По нашему убеждению, автор и читатель должны идти вперед, вполне полагаясь друг на друга. Пусть между действующими лицами разыгрывается путаннейшая комедия ошибок, но зритель всегда должен знать, кто здесь эфесец, а кто сиракузец, не то он тоже будет одурачен, а это всегда унизительно.
За все, чего стоит эта глава, я не согласился бы, чтобы хоть один читатель поверил, будто моя Элинор способна выйти за мистера Слоупа или что она окажется жертвой Берти Стэнхоупа. Но среди добрых барчестерцев многие верили кто в одно, а кто в другое.
– Диди-диди-дум-дум-дум,— не то говорила, не то пела Элинор Болд.
— Диди-диди-дум-дум-дум, — подхватила Мери Болд, вторая участница этого концертного дуэта.
Вся публика состояла из одного Джона Болда младшего, но он выражал свое восхищение с таким жаром, что певицы бисировали.
— Диди-диди-дум-дум-дум, у кого такие миленькие ножки? — спрашивала любящая мать.
— Ньям-м-м-м-м! — причмокивала Мери, впиваясь губами в толстую шейку малыша, что означало поцелуй.
— Ньям-м-м-м-м! — причмокивала маменька, в свою очередь впиваясь в толстенькие короткие ножки.— Он такая, такая душка, да! У него самые-самые розовые ножки в мире, Да! — Чмоканье и поцелуи возобновились, словно обе дамы очень проголодались и хотели его съесть,
— Он мамочкин сыночек, и за это ему... О-о-о! Мери, Мери, ты видела? Ах ты, гадкий, гадкий, гадкий Джонни! — вне себя от восторга восклицала маменька, потому что ее сын, такой силач и баловник, вытащил из-под чепца ее волосы.— Он растрепал мамины волосики, он самый, самый, самый гадкий мальчик на всем, всем...
Шло обычное поклонение младенцу. Мери Болд сидела в низком кресле, держа его на руках, а Элинор стояла на коленях перед своим идолом. Она закрывала личико малыша своими пышными каштановыми локонами, которые он трепал, как хотел, и в эту минуту была очень красива, хотя все еще носила вдовий чепец. В ее облике была та тихая, кроткая миловидность, которую замечаешь лишь при близком знакомстве: вот почему похвалы ее красоте, на которые не скупились ее старые друзья, казались преувеличенными тем, кто редко ее видел. Прелесть Элинор напоминала прелесть тех ландшафтов, которые кажутся тем прекраснее, чем чаще ими любуешься. Случайный взгляд не успевал заметить глубокую ясность ее темных глаз, выразительность губ, которая открывалась лишь родным и друзьям, или чудесную форму ее головы, оценить которую мог лишь художник. В ней не было той ослепительности, той плотской рубенсовской красоты, той снежной белизны и алых тонов, которые с беспощадностью василиска поражали мужчин, впервые увидевших Маделину Нерони.

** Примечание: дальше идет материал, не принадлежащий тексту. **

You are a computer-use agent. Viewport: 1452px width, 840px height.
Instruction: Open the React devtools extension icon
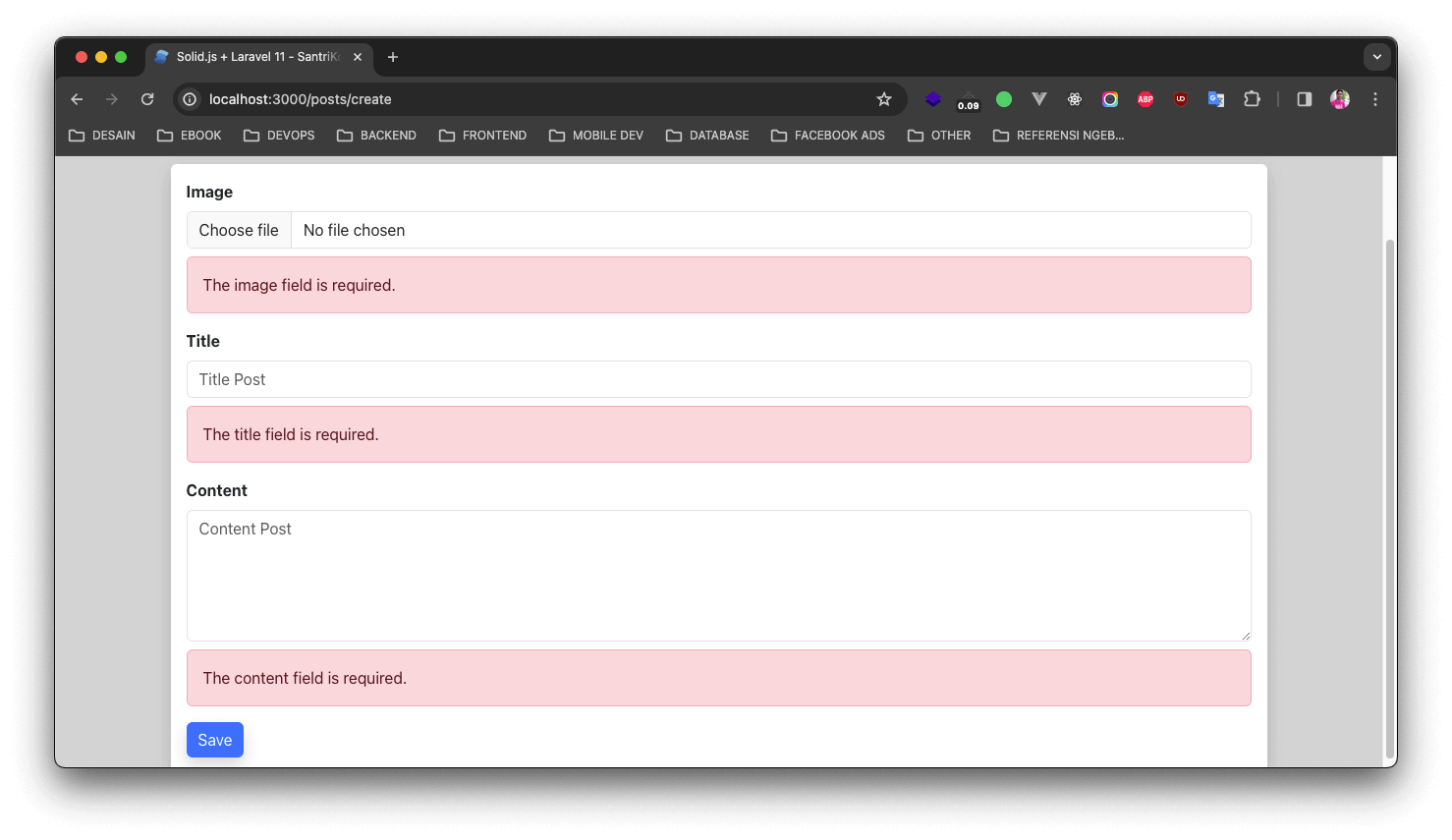click(1075, 99)
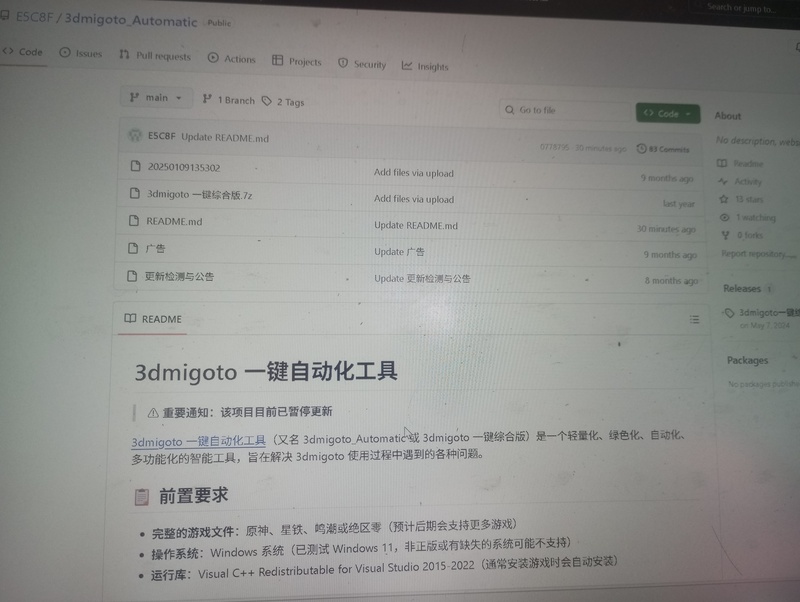Open the Security tab

click(x=361, y=64)
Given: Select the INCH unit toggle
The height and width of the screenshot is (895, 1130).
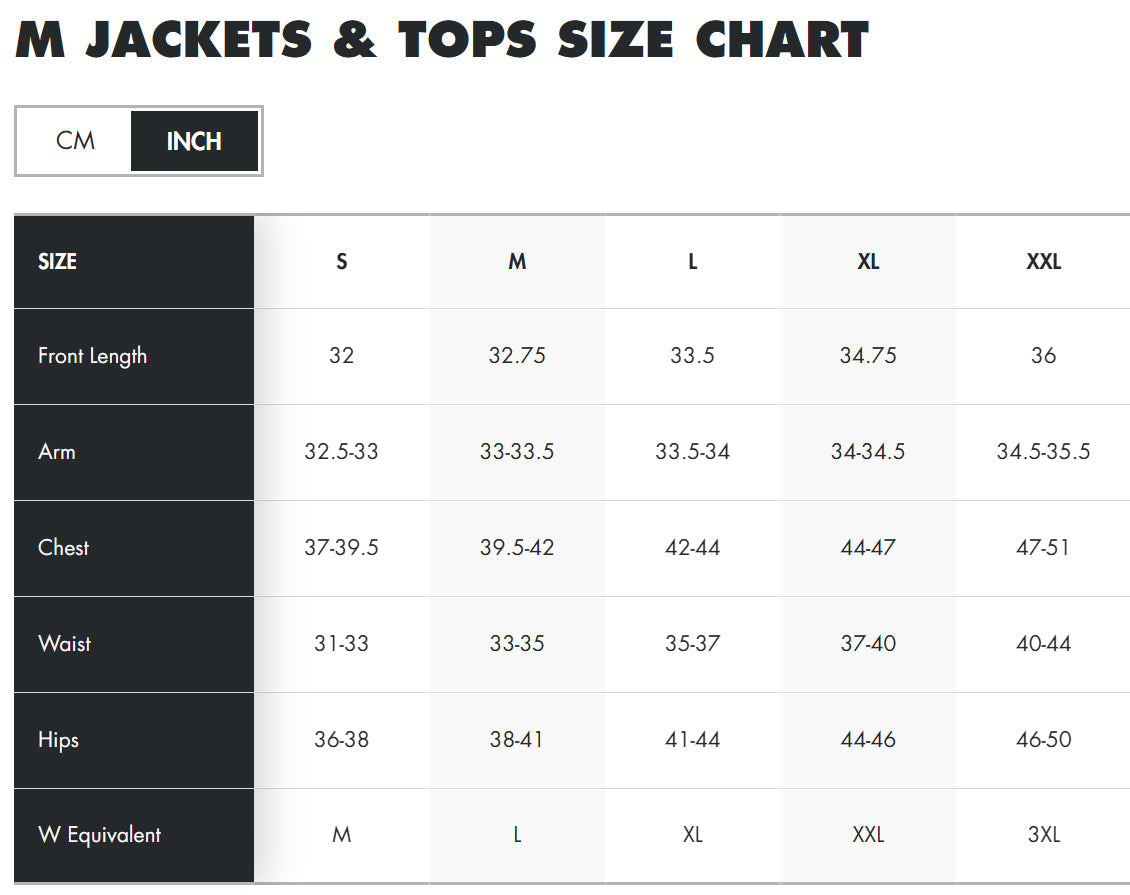Looking at the screenshot, I should coord(194,141).
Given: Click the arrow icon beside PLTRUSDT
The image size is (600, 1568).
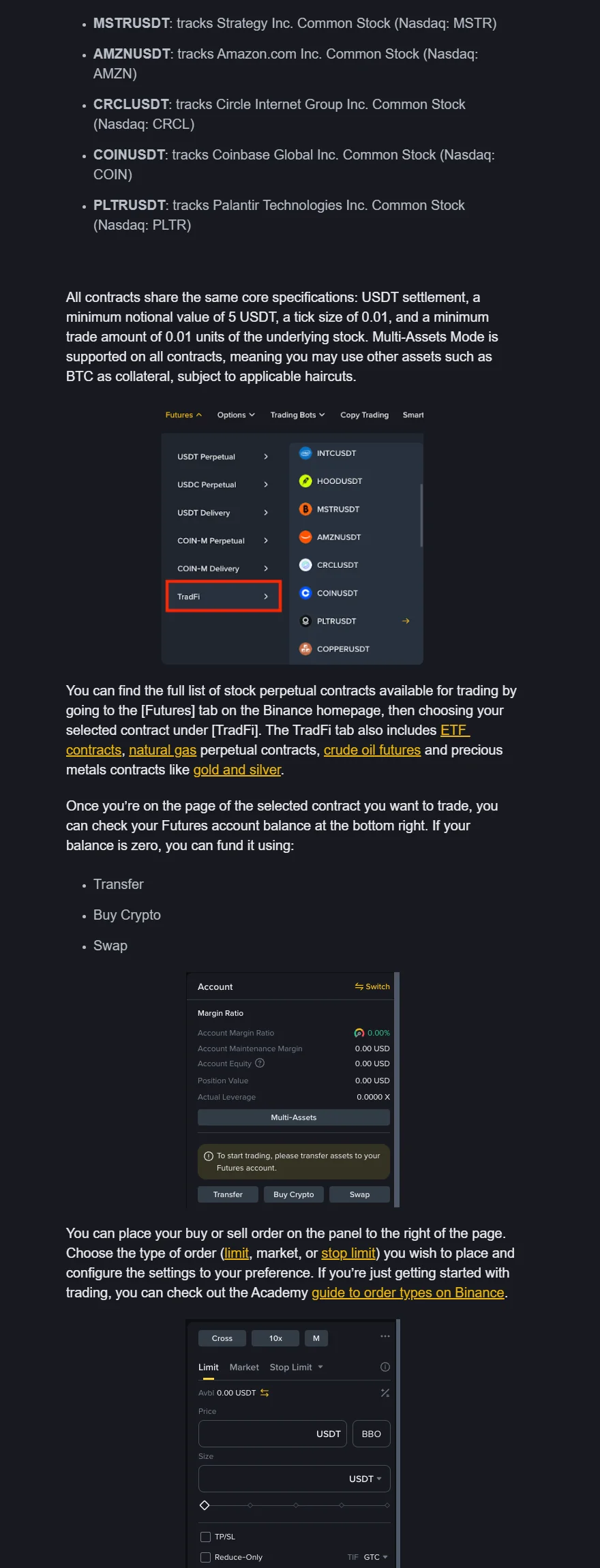Looking at the screenshot, I should pyautogui.click(x=406, y=621).
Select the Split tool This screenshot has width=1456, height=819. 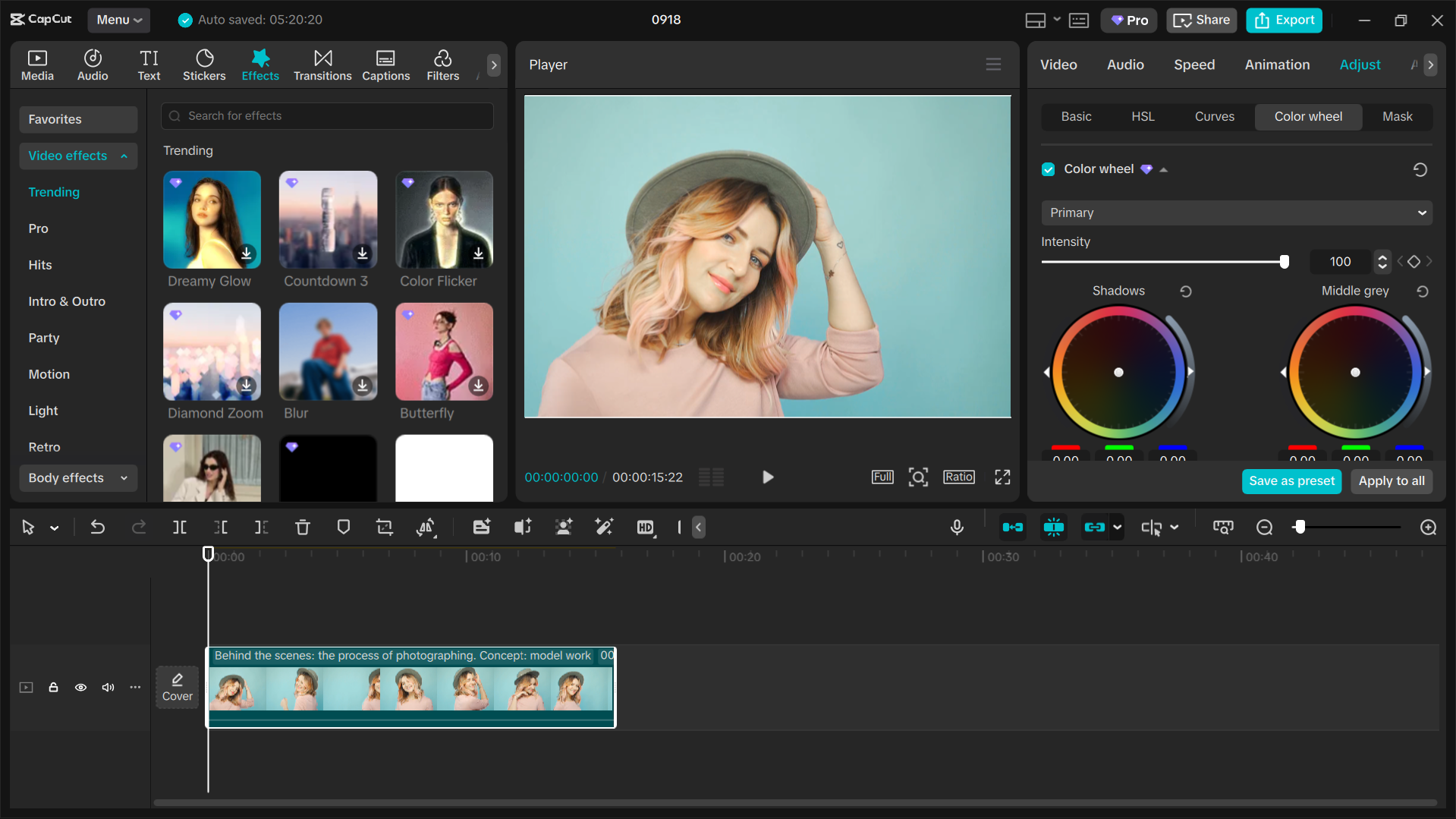pyautogui.click(x=179, y=527)
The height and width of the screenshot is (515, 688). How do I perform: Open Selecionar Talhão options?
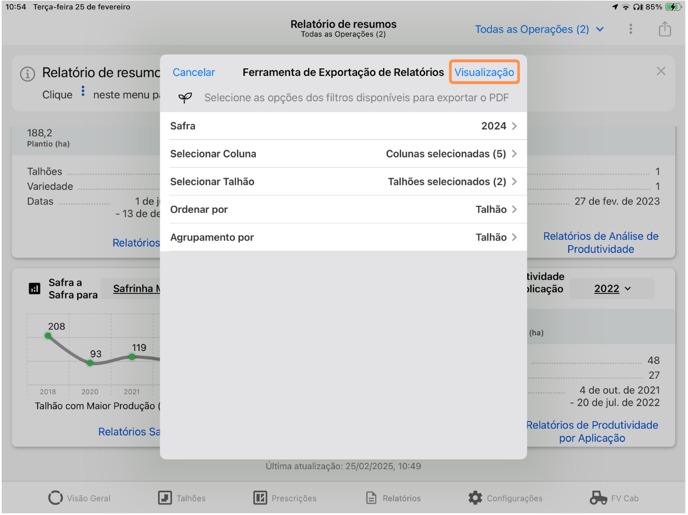pyautogui.click(x=343, y=182)

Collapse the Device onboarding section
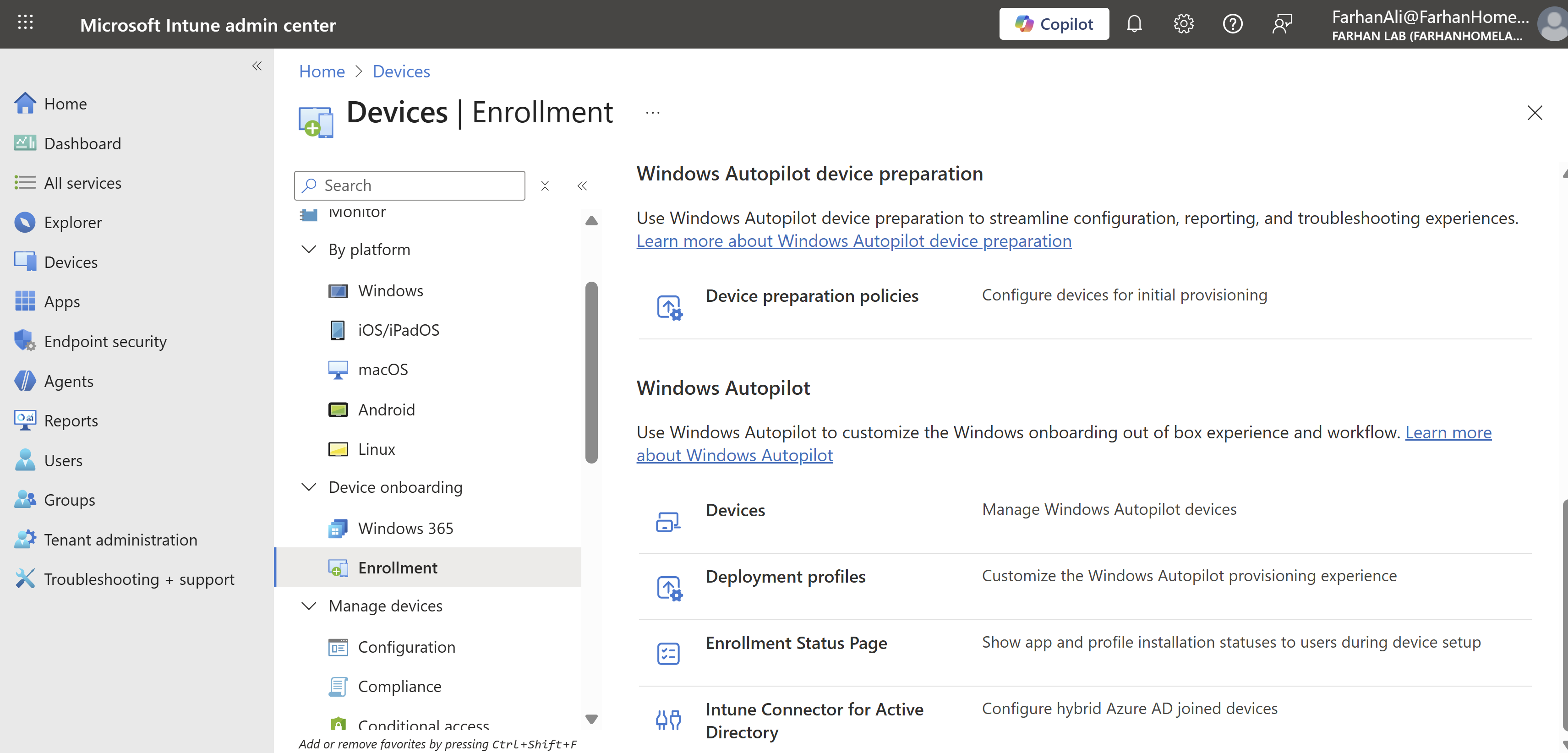coord(309,487)
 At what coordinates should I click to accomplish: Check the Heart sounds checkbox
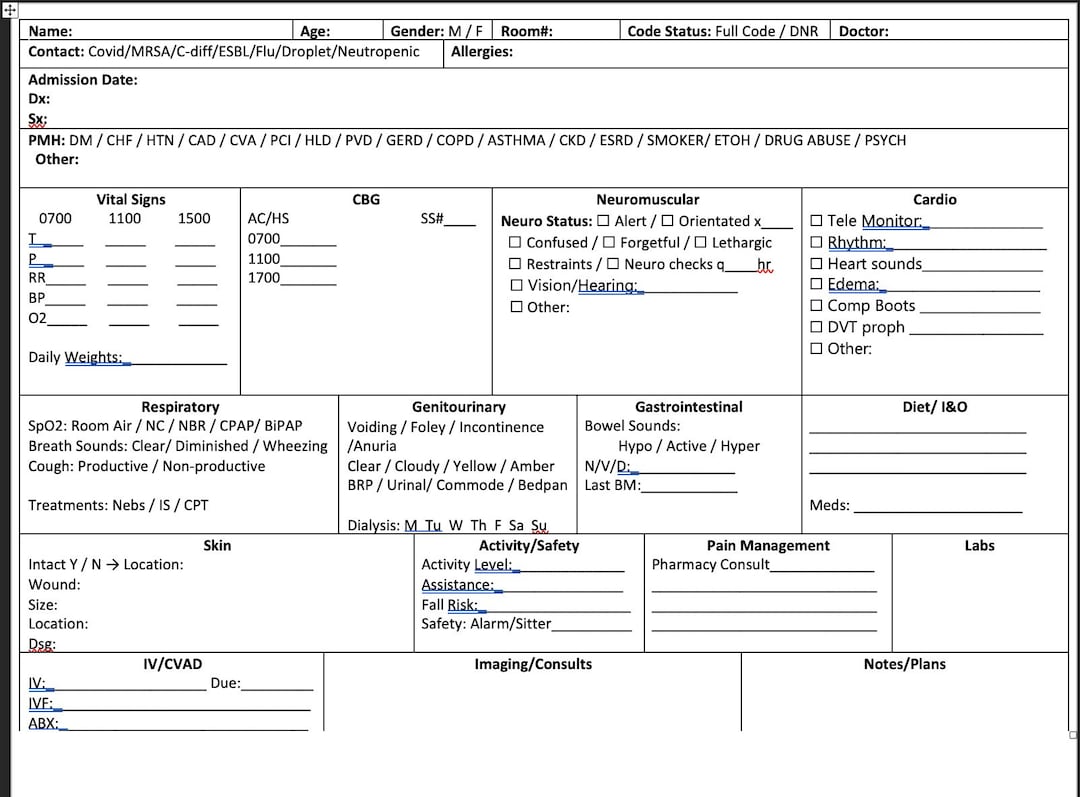[817, 263]
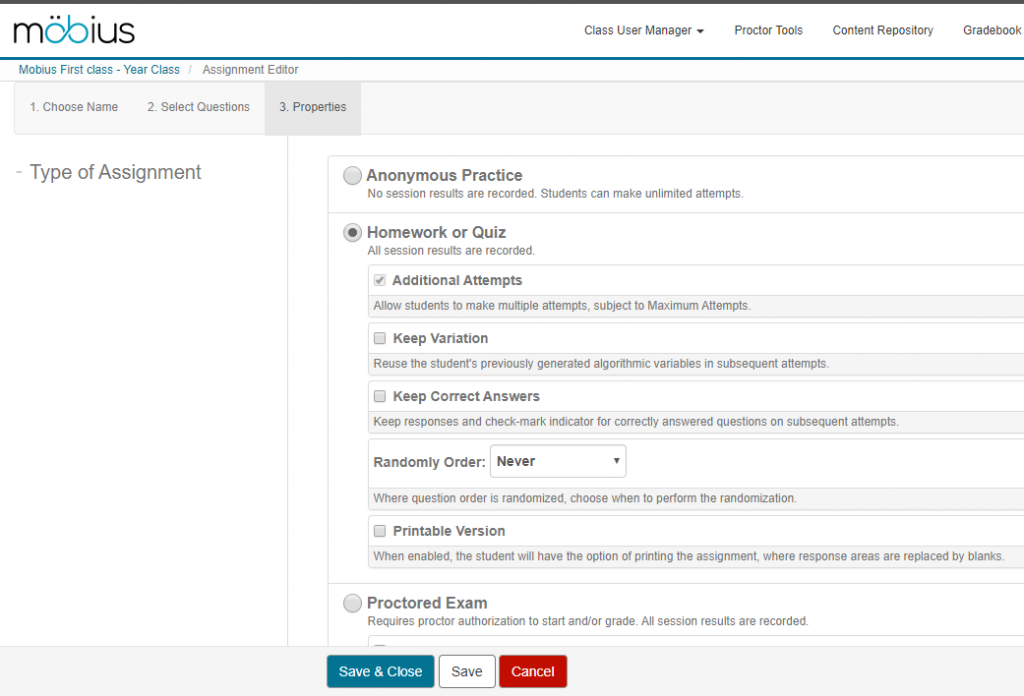Viewport: 1024px width, 696px height.
Task: Open the Properties tab
Action: click(x=312, y=107)
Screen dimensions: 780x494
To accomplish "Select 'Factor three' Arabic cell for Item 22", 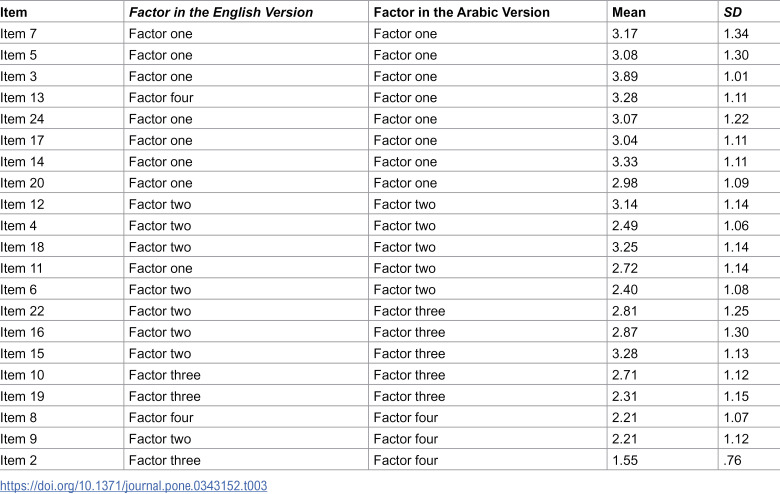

Сопротивляться чарам синьоры было почти невозможно, но никому и в голову не могло прийти сопротивляться Элинор. Вы начинали болтать с ней, как с сестрой, и только ночью, засыпая, вдруг понимали, что она красавица, что голос ее удивительно музыкален. Нежданные полчаса в обществе Нерони были словно падение в яму, вечер, проведенный в обществе Элинор, казался прогулкой по тихим лугам.